Krystal Beslanowitch’s murder case haunted members of the Wasatch County Sheriff’s Office for nearly two decades. In late 1995 the 17-year-old was fatally struck by a river rock, and Deputy Todd Bonner vividly remembers seeing her body lying by the Provo River near Midway, Utah. The sheriff’s office interviewed several hundred people statewide and pursued every lead possible. However, without suspects and with limited evidence, the trail quickly went cold.
Fast-forward 18 years: technology had finally caught up with the crime. Bonner, now the sheriff, ordered a novel DNA-collection method to help defrost the case. This cutting-edge forensic tool, called the M-Vac System, is manufactured and marketed by a Salt Lake City–based company led by BYU graduate Jared V. Bradley (BS ’93).
Bradley’s late father developed the wet-vacuum sampling device to collect pathogens from food surfaces with the goal of improving food safety. Upon the advice of a friend, and after substantial testing in private laboratories, Bradley and his team repurposed it as a DNA-collection tool for crime scenes and labs. They learned that a combination of a sterile spray and vacuum pressure applied simultaneously to a surface greatly enhanced the amount of DNA that could be collected.

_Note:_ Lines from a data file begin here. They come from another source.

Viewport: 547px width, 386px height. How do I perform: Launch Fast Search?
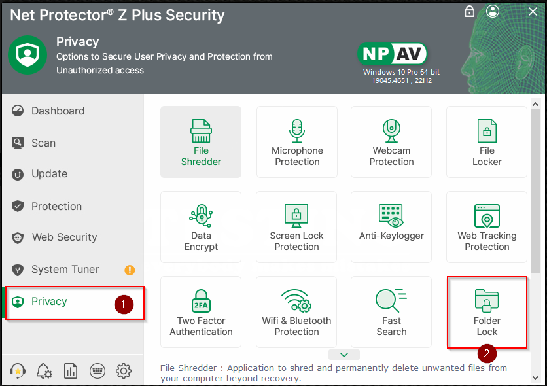pyautogui.click(x=391, y=312)
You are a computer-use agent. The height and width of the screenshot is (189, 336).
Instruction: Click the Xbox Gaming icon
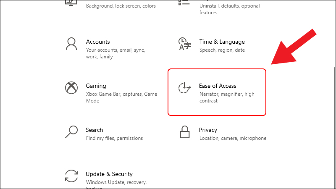click(x=71, y=88)
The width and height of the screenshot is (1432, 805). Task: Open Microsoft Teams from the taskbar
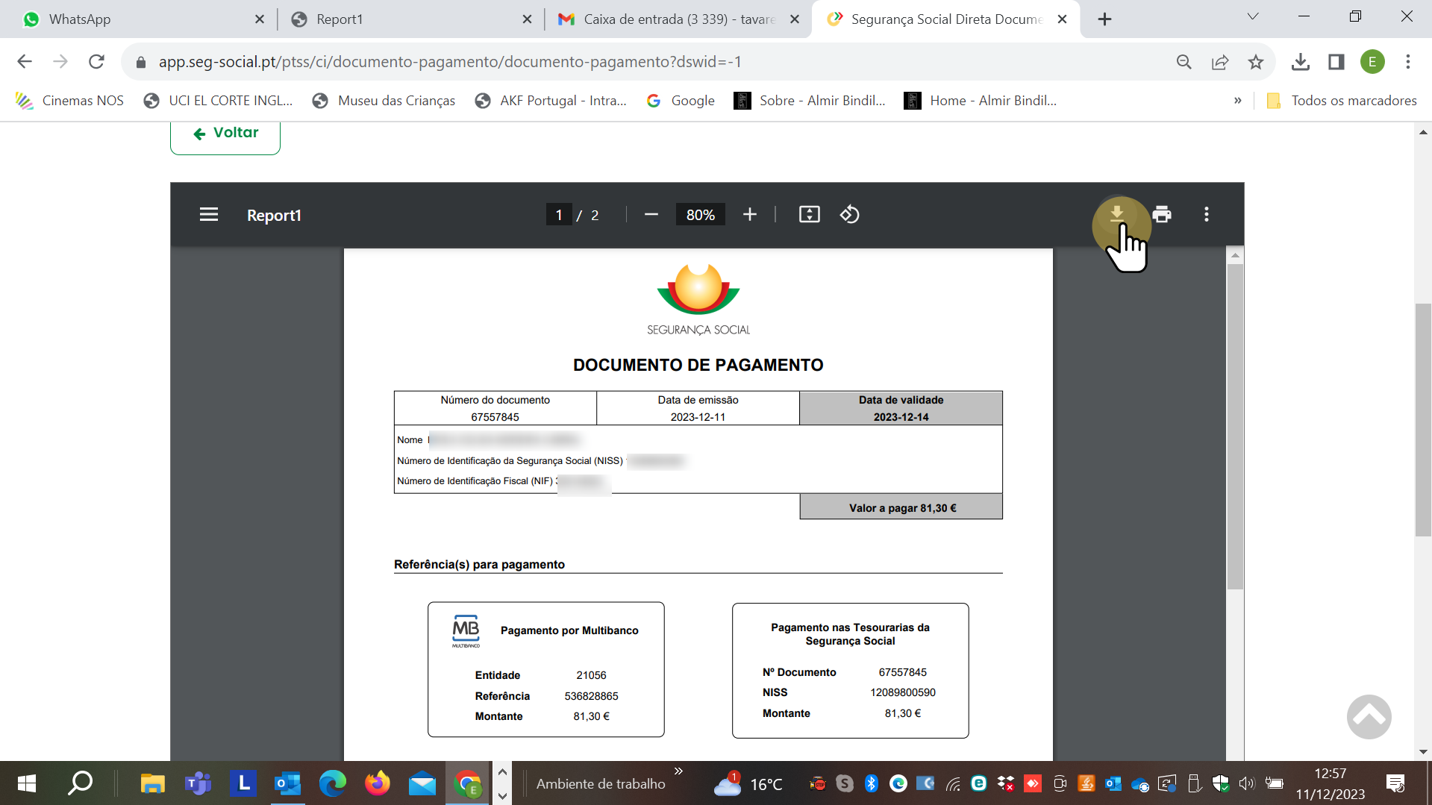pyautogui.click(x=198, y=783)
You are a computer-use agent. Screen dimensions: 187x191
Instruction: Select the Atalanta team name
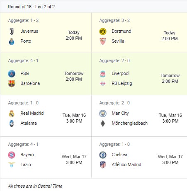click(x=29, y=123)
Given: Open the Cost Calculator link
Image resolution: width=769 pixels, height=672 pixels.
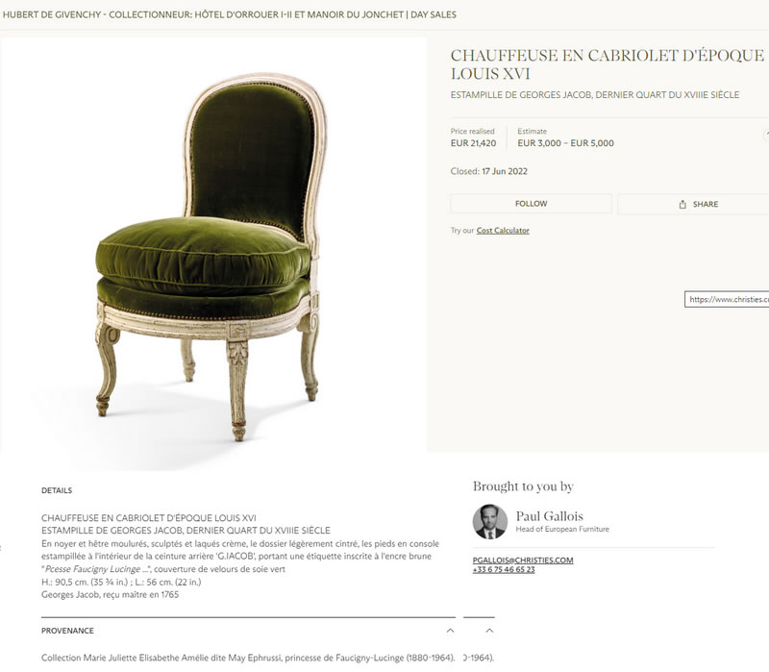Looking at the screenshot, I should pyautogui.click(x=503, y=230).
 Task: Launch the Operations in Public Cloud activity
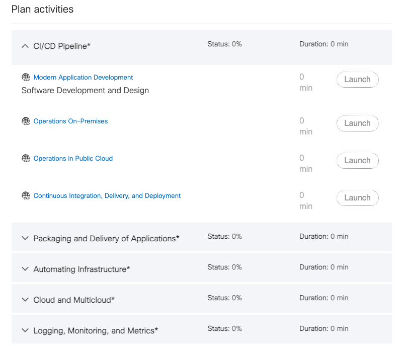357,160
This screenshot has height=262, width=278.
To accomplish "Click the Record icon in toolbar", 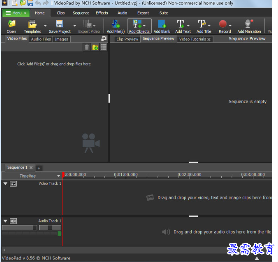I will [x=223, y=24].
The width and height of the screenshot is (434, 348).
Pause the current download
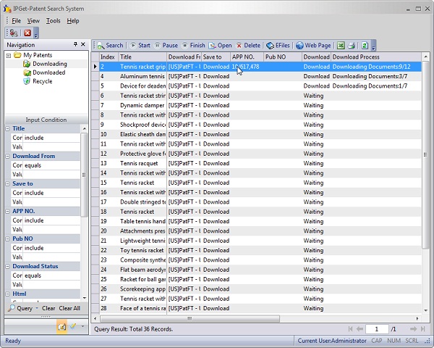click(x=166, y=45)
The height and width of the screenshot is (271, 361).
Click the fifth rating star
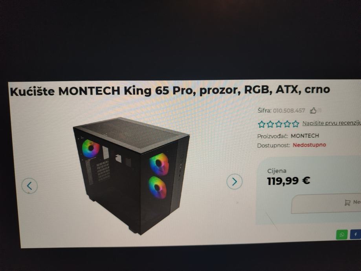pos(295,124)
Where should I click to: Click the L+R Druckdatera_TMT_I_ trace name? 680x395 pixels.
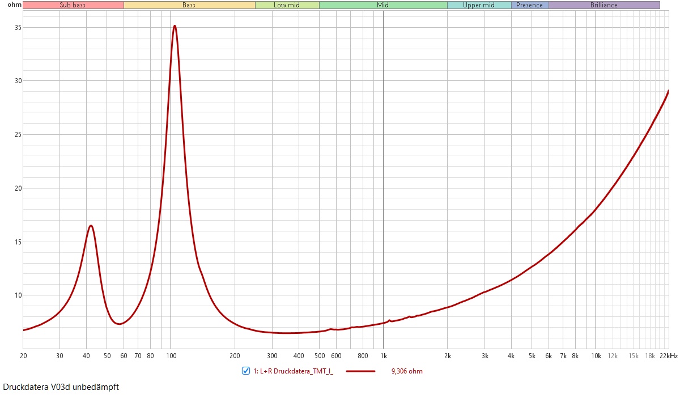[x=293, y=371]
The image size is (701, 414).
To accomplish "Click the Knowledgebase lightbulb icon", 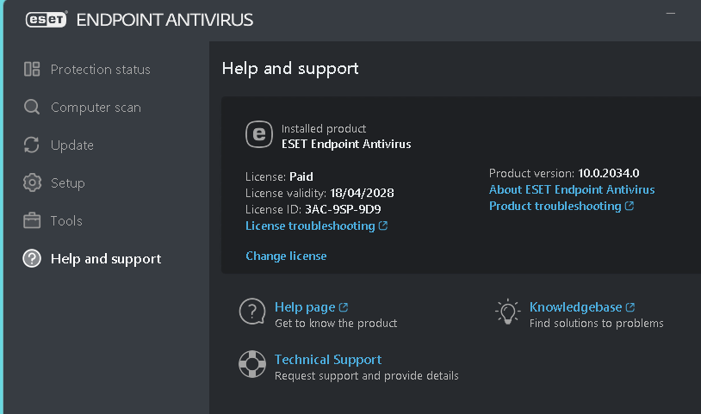I will click(x=507, y=312).
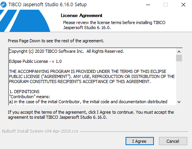The width and height of the screenshot is (192, 149).
Task: Click the license box scroll-up arrow
Action: coord(179,52)
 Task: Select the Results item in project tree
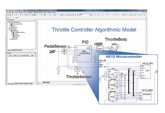16,37
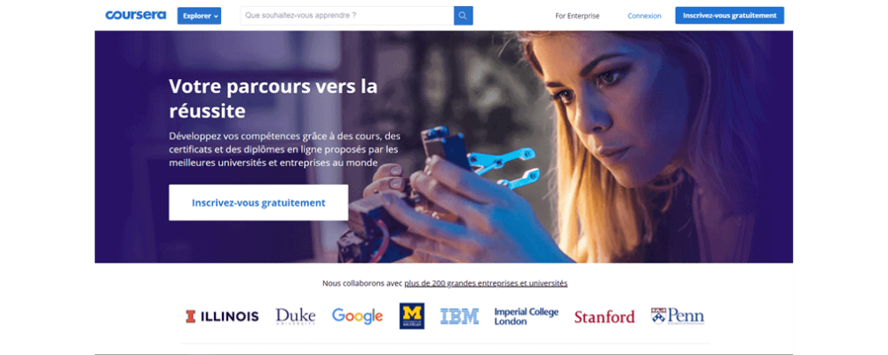Click the Penn university logo
This screenshot has height=355, width=888.
pyautogui.click(x=678, y=316)
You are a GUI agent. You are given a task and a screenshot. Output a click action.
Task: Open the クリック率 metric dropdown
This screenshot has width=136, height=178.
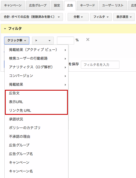tap(17, 40)
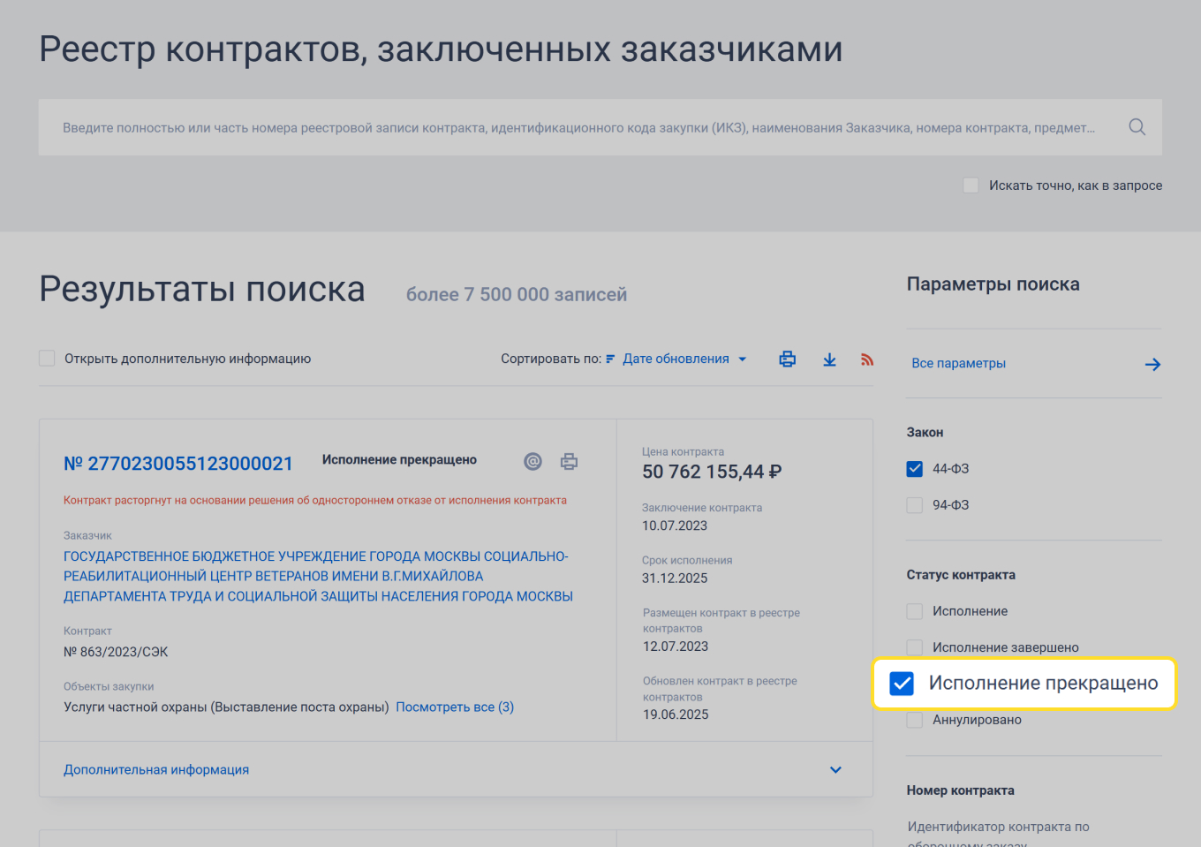Click the @ subscription icon on the contract card
The height and width of the screenshot is (847, 1201).
(x=533, y=461)
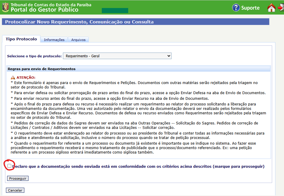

In Beslanowitch’s case, investigators had saved the murder weapon, and when they applied the M-Vac onto the permeable stone, they were able to collect sufficient material to generate a full DNA profile. Investigators then tracked their suspect to Florida, where they shadowed him and retrieved matching DNA from his discarded cigarette; he is now in jail awaiting trial.
“I’m thrilled at [the M-Vac’s] capability, and I was ecstatic when it pulled usable DNA from that rough, coarse granite rock,” says Bonner, who traveled to Florida to personally handcuff the suspect.
Adds Bradley, “When we learned we could obtain a profile from a rock that had been sitting in an evidence room for 18 years, the rush of gratitude, amazement, and excitement was immense.”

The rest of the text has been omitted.